Dabei ist es aus fachlicher Sicht erstaunlich, dass die Bundeskanzlerin in dieser Situation überhaupt noch empathisch sein kann. Studien haben gezeigt: Dauerhafter Stress senkt das Einfühlungsvermögen. Und Stress hat Merkel wahrlich genug, zum Beispiel mit der Griechenland-Krise. Nicht nur, dass sie zum Zeitpunkt des Bürgerdialogs in Rostock eine 17-stündige Marathonsitzung hinter sich hatte, es “knallte” auch noch in der eigenen Partei, nachdem Finanzminister Schäuble vorgeschlagen hatte, Griechenland zeitweise aus der EU auszuschließen. Dass dieser Konflikt sie weiterhin beschäftigt, zeigt sich im Sommerinterview der ARD. Als Merkel auf die Situation angesprochen wird, lächelt sie zwar, wird aber sichtlich rot.
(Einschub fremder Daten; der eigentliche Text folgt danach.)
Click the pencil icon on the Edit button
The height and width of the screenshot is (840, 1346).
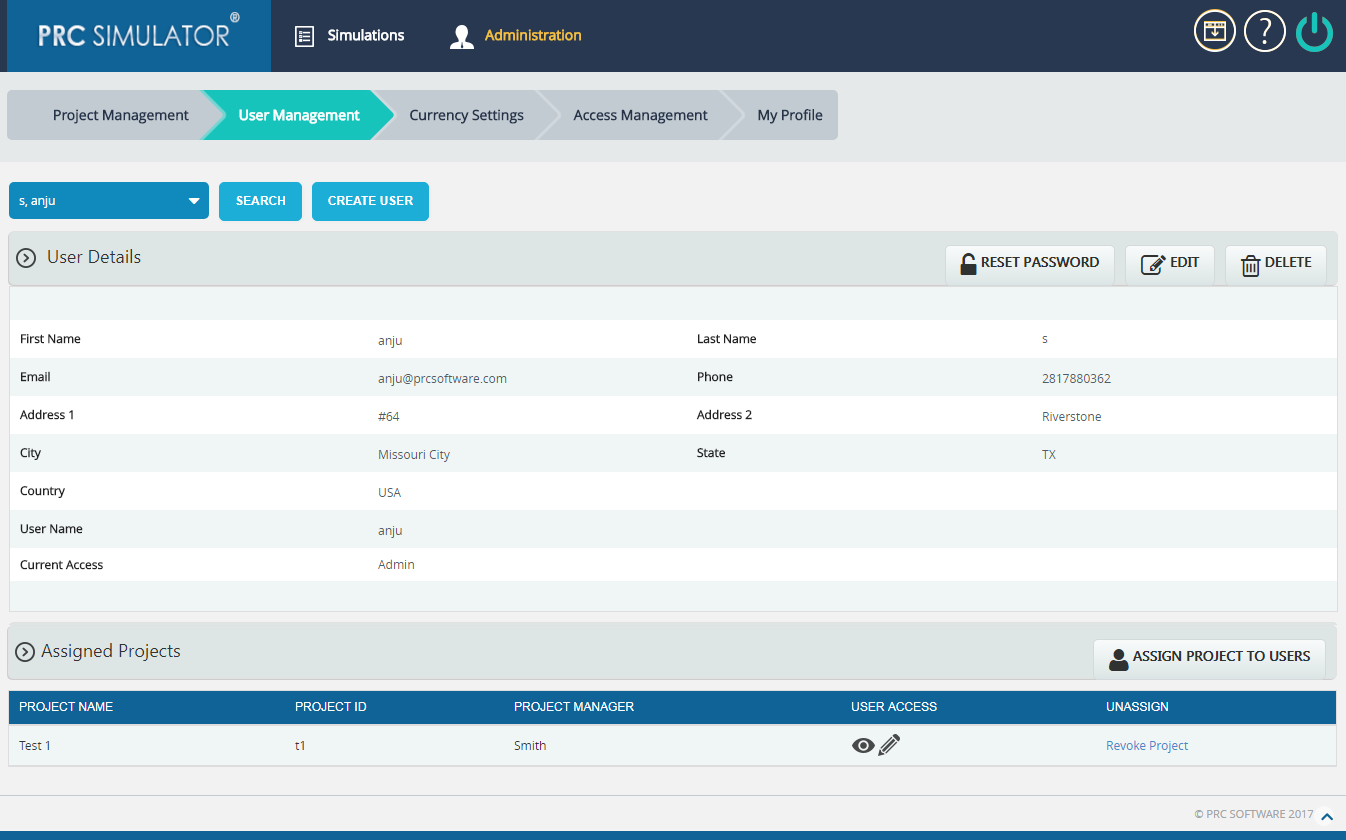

Das ist ein Hinweis darauf, dass sie die Situation nicht kalt lässt und ihre Gefühle noch in Wallung sind.

Auch wenn Merkel also in den Medien oft als kühl und rational beschrieben wird, offenbaren diese Szenen, dass sie sich trotz des Regierungsstresses ihre mitfühlende Seite bewahrt hat.